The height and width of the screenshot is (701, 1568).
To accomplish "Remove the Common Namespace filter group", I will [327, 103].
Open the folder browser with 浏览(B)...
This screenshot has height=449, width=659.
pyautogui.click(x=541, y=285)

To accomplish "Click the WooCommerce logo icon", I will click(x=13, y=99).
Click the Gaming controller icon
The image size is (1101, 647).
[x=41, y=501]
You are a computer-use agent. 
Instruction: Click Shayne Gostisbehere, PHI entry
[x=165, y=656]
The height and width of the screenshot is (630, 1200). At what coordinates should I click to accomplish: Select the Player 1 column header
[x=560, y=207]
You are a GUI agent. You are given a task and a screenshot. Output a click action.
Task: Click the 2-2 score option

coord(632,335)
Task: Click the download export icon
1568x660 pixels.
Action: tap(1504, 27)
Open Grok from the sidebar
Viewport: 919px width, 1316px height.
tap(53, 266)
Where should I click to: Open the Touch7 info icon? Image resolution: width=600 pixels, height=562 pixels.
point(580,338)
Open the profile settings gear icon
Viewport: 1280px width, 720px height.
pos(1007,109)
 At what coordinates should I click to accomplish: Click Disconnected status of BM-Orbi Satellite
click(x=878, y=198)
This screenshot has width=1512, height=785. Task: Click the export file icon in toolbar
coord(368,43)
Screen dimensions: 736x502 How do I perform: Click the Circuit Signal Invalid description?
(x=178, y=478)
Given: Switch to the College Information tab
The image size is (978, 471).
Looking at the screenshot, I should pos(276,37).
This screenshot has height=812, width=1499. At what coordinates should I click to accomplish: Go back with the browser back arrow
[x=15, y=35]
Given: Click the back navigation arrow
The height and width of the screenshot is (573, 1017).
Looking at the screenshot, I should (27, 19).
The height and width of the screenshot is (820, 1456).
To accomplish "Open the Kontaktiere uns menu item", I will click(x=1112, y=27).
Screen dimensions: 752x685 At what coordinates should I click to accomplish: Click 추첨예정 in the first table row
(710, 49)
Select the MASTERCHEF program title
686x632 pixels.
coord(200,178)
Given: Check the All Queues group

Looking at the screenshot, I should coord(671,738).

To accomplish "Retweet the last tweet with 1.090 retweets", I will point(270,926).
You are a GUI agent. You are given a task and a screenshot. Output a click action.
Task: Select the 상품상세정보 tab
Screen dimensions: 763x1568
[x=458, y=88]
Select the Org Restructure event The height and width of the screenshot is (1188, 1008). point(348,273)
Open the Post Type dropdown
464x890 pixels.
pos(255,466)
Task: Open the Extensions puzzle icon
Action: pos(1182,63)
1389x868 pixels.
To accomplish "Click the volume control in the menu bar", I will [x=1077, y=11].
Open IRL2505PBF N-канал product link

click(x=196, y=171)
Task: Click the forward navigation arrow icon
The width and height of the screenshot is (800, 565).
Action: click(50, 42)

::::::::::

- _Task instructions_:
Extract, word for word, each line of the listing above.

- _Your solution_:
The height and width of the screenshot is (701, 1568).
To accomplish "Remove the Common Namespace filter group", I will [327, 103].
Open the folder browser with 浏览(B)...
This screenshot has height=449, width=659.
pyautogui.click(x=541, y=285)

To accomplish "Click the WooCommerce logo icon", I will click(x=13, y=99).
Click the Gaming controller icon
The image size is (1101, 647).
[x=41, y=501]
You are a computer-use agent. 
Instruction: Click Shayne Gostisbehere, PHI entry
[x=165, y=656]
The height and width of the screenshot is (630, 1200). At what coordinates should I click to accomplish: Select the Player 1 column header
[x=560, y=207]
You are a GUI agent. You are given a task and a screenshot. Output a click action.
Task: Click the 2-2 score option

coord(632,335)
Task: Click the download export icon
1568x660 pixels.
Action: tap(1504, 27)
Open Grok from the sidebar
Viewport: 919px width, 1316px height.
tap(53, 266)
Where should I click to: Open the Touch7 info icon? Image resolution: width=600 pixels, height=562 pixels.
point(580,338)
Open the profile settings gear icon
Viewport: 1280px width, 720px height.
pos(1007,109)
 At what coordinates should I click to accomplish: Click Disconnected status of BM-Orbi Satellite
click(x=878, y=198)
This screenshot has width=1512, height=785. Task: Click the export file icon in toolbar
coord(368,43)
Screen dimensions: 736x502 How do I perform: Click the Circuit Signal Invalid description?
(x=178, y=478)
Given: Switch to the College Information tab
The image size is (978, 471).
Looking at the screenshot, I should pos(276,37).
This screenshot has height=812, width=1499. At what coordinates should I click to accomplish: Go back with the browser back arrow
[x=15, y=35]
Given: Click the back navigation arrow
The height and width of the screenshot is (573, 1017).
Looking at the screenshot, I should (27, 19).
The height and width of the screenshot is (820, 1456).
To accomplish "Open the Kontaktiere uns menu item", I will click(x=1112, y=27).
Screen dimensions: 752x685 At what coordinates should I click to accomplish: Click 추첨예정 in the first table row
(710, 49)
Select the MASTERCHEF program title
686x632 pixels.
coord(200,178)
Given: Check the All Queues group

Looking at the screenshot, I should coord(671,738).

To accomplish "Retweet the last tweet with 1.090 retweets", I will point(270,926).
You are a GUI agent. You are given a task and a screenshot. Output a click action.
Task: Select the 상품상세정보 tab
Screen dimensions: 763x1568
[x=458, y=88]
Select the Org Restructure event The height and width of the screenshot is (1188, 1008). point(348,273)
Open the Post Type dropdown
464x890 pixels.
pos(255,466)
Task: Open the Extensions puzzle icon
Action: pos(1182,63)
1389x868 pixels.
To accomplish "Click the volume control in the menu bar", I will [x=1077, y=11].
Open IRL2505PBF N-канал product link

click(x=196, y=171)
Task: Click the forward navigation arrow icon
The width and height of the screenshot is (800, 565).
Action: click(50, 42)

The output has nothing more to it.